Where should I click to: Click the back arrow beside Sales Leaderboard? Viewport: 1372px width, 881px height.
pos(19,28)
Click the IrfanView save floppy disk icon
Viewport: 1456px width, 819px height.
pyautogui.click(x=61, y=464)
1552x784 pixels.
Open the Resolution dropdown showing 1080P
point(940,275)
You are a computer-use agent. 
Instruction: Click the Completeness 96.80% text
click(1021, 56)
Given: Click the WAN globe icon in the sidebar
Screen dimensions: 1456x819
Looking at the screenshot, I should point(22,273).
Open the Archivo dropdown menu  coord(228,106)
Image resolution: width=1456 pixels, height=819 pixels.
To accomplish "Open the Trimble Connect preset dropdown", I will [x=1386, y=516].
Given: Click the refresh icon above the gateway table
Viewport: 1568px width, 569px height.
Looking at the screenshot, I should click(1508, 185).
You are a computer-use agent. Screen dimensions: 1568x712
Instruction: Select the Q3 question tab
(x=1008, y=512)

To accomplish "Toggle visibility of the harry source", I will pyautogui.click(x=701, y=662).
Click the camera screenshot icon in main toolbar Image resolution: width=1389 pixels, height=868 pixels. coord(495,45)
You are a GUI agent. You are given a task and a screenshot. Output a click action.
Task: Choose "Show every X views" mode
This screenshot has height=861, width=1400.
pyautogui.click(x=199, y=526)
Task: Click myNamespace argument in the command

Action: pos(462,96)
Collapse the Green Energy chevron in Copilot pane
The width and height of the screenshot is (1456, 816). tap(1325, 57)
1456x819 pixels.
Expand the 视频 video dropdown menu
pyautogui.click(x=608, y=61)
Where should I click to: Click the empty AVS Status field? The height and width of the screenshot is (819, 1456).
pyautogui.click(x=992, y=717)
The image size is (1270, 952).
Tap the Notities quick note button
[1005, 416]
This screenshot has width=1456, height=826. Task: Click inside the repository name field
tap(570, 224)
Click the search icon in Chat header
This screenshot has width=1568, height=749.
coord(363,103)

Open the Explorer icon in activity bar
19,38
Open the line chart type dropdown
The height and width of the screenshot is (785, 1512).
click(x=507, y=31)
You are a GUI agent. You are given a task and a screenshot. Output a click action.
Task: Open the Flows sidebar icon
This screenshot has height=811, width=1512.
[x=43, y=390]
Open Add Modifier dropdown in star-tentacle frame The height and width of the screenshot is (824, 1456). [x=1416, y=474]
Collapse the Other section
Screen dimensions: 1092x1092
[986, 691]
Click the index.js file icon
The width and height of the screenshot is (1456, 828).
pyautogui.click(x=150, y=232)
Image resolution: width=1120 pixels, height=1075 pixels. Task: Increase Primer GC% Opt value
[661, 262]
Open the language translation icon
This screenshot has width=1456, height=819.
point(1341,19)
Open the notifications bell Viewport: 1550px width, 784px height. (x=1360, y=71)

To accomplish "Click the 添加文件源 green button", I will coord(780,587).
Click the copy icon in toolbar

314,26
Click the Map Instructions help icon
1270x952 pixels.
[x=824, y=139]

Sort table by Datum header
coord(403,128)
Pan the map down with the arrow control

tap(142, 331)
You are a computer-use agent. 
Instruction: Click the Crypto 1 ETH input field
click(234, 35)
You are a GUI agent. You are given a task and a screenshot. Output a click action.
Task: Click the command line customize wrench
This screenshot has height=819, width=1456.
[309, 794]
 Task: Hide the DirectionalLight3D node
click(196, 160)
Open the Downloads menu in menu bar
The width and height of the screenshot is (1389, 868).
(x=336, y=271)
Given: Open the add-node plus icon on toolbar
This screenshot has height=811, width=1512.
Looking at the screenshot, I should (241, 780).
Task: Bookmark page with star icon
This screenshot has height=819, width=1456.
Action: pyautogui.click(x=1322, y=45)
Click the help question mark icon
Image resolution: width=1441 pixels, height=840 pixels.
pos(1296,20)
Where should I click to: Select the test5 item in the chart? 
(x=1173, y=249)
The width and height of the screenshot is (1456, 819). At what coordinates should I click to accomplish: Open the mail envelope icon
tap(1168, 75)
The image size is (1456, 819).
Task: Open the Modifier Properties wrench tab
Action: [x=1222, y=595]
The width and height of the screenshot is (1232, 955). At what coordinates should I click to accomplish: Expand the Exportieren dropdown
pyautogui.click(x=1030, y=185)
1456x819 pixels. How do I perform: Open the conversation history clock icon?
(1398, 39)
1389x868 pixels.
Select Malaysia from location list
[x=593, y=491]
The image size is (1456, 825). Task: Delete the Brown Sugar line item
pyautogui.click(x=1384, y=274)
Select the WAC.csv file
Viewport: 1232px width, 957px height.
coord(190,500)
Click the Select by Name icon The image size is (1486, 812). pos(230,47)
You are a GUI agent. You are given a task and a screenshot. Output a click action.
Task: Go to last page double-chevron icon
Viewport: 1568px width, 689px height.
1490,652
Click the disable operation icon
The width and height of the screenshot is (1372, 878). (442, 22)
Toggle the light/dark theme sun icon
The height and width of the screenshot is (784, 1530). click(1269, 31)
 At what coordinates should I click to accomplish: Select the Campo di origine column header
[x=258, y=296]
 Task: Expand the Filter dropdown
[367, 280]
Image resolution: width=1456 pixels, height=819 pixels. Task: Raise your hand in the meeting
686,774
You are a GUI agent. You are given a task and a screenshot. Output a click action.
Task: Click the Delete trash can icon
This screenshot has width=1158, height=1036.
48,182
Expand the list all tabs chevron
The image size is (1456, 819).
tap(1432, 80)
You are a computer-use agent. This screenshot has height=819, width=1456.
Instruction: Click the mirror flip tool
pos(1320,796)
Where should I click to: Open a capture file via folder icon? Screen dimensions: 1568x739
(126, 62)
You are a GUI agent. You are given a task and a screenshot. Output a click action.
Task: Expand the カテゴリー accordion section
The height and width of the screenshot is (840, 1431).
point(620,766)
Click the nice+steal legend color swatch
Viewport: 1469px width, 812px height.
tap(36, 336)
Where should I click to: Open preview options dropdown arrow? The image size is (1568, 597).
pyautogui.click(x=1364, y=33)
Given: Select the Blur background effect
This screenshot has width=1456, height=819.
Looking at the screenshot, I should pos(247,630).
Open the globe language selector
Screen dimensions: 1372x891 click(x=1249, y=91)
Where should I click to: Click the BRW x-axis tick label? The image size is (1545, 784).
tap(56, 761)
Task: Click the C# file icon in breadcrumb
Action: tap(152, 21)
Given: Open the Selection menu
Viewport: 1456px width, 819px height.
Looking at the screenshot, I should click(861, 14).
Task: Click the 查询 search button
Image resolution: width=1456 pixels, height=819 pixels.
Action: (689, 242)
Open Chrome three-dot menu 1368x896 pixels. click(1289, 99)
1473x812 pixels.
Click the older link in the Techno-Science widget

§ **TO DO**
This calls for repeating all of the records, character for character.

§ **RESULT OF THE EXERCISE**
Where should I click to: Click the back arrow beside Sales Leaderboard? Viewport: 1372px width, 881px height.
pos(19,28)
Click the IrfanView save floppy disk icon
Viewport: 1456px width, 819px height.
pyautogui.click(x=61, y=464)
1552x784 pixels.
Open the Resolution dropdown showing 1080P
point(940,275)
You are a computer-use agent. 
Instruction: Click the Completeness 96.80% text
click(1021, 56)
Given: Click the WAN globe icon in the sidebar
Screen dimensions: 1456x819
Looking at the screenshot, I should point(22,273).
Open the Archivo dropdown menu  coord(228,106)
Image resolution: width=1456 pixels, height=819 pixels.
To accomplish "Open the Trimble Connect preset dropdown", I will [x=1386, y=516].
Given: Click the refresh icon above the gateway table
Viewport: 1568px width, 569px height.
Looking at the screenshot, I should click(1508, 185).
You are a computer-use agent. Screen dimensions: 1568x712
Instruction: Select the Q3 question tab
(x=1008, y=512)

To accomplish "Toggle visibility of the harry source", I will pyautogui.click(x=701, y=662).
Click the camera screenshot icon in main toolbar Image resolution: width=1389 pixels, height=868 pixels. coord(495,45)
You are a GUI agent. You are given a task and a screenshot. Output a click action.
Task: Choose "Show every X views" mode
This screenshot has height=861, width=1400.
pyautogui.click(x=199, y=526)
Task: Click myNamespace argument in the command

Action: pos(462,96)
Collapse the Green Energy chevron in Copilot pane
The width and height of the screenshot is (1456, 816). tap(1325, 57)
1456x819 pixels.
Expand the 视频 video dropdown menu
pyautogui.click(x=608, y=61)
Where should I click to: Click the empty AVS Status field? The height and width of the screenshot is (819, 1456).
pyautogui.click(x=992, y=717)
The image size is (1270, 952).
Tap the Notities quick note button
[1005, 416]
This screenshot has width=1456, height=826. Task: Click inside the repository name field
tap(570, 224)
Click the search icon in Chat header
This screenshot has width=1568, height=749.
coord(363,103)

Open the Explorer icon in activity bar
19,38
Open the line chart type dropdown
The height and width of the screenshot is (785, 1512).
click(x=507, y=31)
You are a GUI agent. You are given a task and a screenshot. Output a click action.
Task: Open the Flows sidebar icon
This screenshot has height=811, width=1512.
[x=43, y=390]
Open Add Modifier dropdown in star-tentacle frame The height and width of the screenshot is (824, 1456). [x=1416, y=474]
Collapse the Other section
Screen dimensions: 1092x1092
[986, 691]
Click the index.js file icon
The width and height of the screenshot is (1456, 828).
pyautogui.click(x=150, y=232)
Image resolution: width=1120 pixels, height=1075 pixels. Task: Increase Primer GC% Opt value
[661, 262]
Open the language translation icon
This screenshot has width=1456, height=819.
point(1341,19)
Open the notifications bell Viewport: 1550px width, 784px height. (x=1360, y=71)

To accomplish "Click the 添加文件源 green button", I will coord(780,587).
Click the copy icon in toolbar

314,26
Click the Map Instructions help icon
1270x952 pixels.
[x=824, y=139]

Sort table by Datum header
coord(403,128)
Pan the map down with the arrow control

tap(142, 331)
You are a computer-use agent. 
Instruction: Click the Crypto 1 ETH input field
click(234, 35)
You are a GUI agent. You are given a task and a screenshot. Output a click action.
Task: Click the command line customize wrench
This screenshot has height=819, width=1456.
[309, 794]
 Task: Hide the DirectionalLight3D node
click(196, 160)
Open the Downloads menu in menu bar
The width and height of the screenshot is (1389, 868).
(x=336, y=271)
Given: Open the add-node plus icon on toolbar
This screenshot has height=811, width=1512.
Looking at the screenshot, I should (241, 780).
Task: Bookmark page with star icon
This screenshot has height=819, width=1456.
Action: pyautogui.click(x=1322, y=45)
Click the help question mark icon
Image resolution: width=1441 pixels, height=840 pixels.
pos(1296,20)
Where should I click to: Select the test5 item in the chart? 
(x=1173, y=249)
The width and height of the screenshot is (1456, 819). At what coordinates should I click to accomplish: Open the mail envelope icon
tap(1168, 75)
The image size is (1456, 819).
Task: Open the Modifier Properties wrench tab
Action: [x=1222, y=595]
The width and height of the screenshot is (1232, 955). At what coordinates should I click to accomplish: Expand the Exportieren dropdown
pyautogui.click(x=1030, y=185)
1456x819 pixels. How do I perform: Open the conversation history clock icon?
(1398, 39)
1389x868 pixels.
Select Malaysia from location list
[x=593, y=491]
The image size is (1456, 825). Task: Delete the Brown Sugar line item
pyautogui.click(x=1384, y=274)
Select the WAC.csv file
Viewport: 1232px width, 957px height.
coord(190,500)
Click the Select by Name icon The image size is (1486, 812). pos(230,47)
You are a GUI agent. You are given a task and a screenshot. Output a click action.
Task: Go to last page double-chevron icon
Viewport: 1568px width, 689px height.
1490,652
Click the disable operation icon
The width and height of the screenshot is (1372, 878). (442, 22)
Toggle the light/dark theme sun icon
The height and width of the screenshot is (784, 1530). click(1269, 31)
 At what coordinates should I click to accomplish: Select the Campo di origine column header
[x=258, y=296]
 Task: Expand the Filter dropdown
[367, 280]
Image resolution: width=1456 pixels, height=819 pixels. Task: Raise your hand in the meeting
686,774
You are a GUI agent. You are given a task and a screenshot. Output a click action.
Task: Click the Delete trash can icon
This screenshot has width=1158, height=1036.
48,182
Expand the list all tabs chevron
The image size is (1456, 819).
tap(1432, 80)
You are a computer-use agent. This screenshot has height=819, width=1456.
Instruction: Click the mirror flip tool
pos(1320,796)
Where should I click to: Open a capture file via folder icon? Screen dimensions: 1568x739
(126, 62)
You are a GUI agent. You are given a task and a screenshot. Output a click action.
Task: Expand the カテゴリー accordion section
The height and width of the screenshot is (840, 1431).
point(620,766)
Click the nice+steal legend color swatch
Viewport: 1469px width, 812px height.
tap(36, 336)
Where should I click to: Open preview options dropdown arrow? The image size is (1568, 597).
pyautogui.click(x=1364, y=33)
Given: Select the Blur background effect
This screenshot has width=1456, height=819.
Looking at the screenshot, I should pos(247,630).
Open the globe language selector
Screen dimensions: 1372x891 click(x=1249, y=91)
Where should I click to: Click the BRW x-axis tick label? The image size is (1545, 784).
tap(56, 761)
Task: Click the C# file icon in breadcrumb
Action: tap(152, 21)
Given: Open the Selection menu
Viewport: 1456px width, 819px height.
Looking at the screenshot, I should click(861, 14).
Task: Click the 查询 search button
Image resolution: width=1456 pixels, height=819 pixels.
Action: (689, 242)
Open Chrome three-dot menu 1368x896 pixels. click(1289, 99)
1473x812 pixels.
Click the older link in the Techno-Science widget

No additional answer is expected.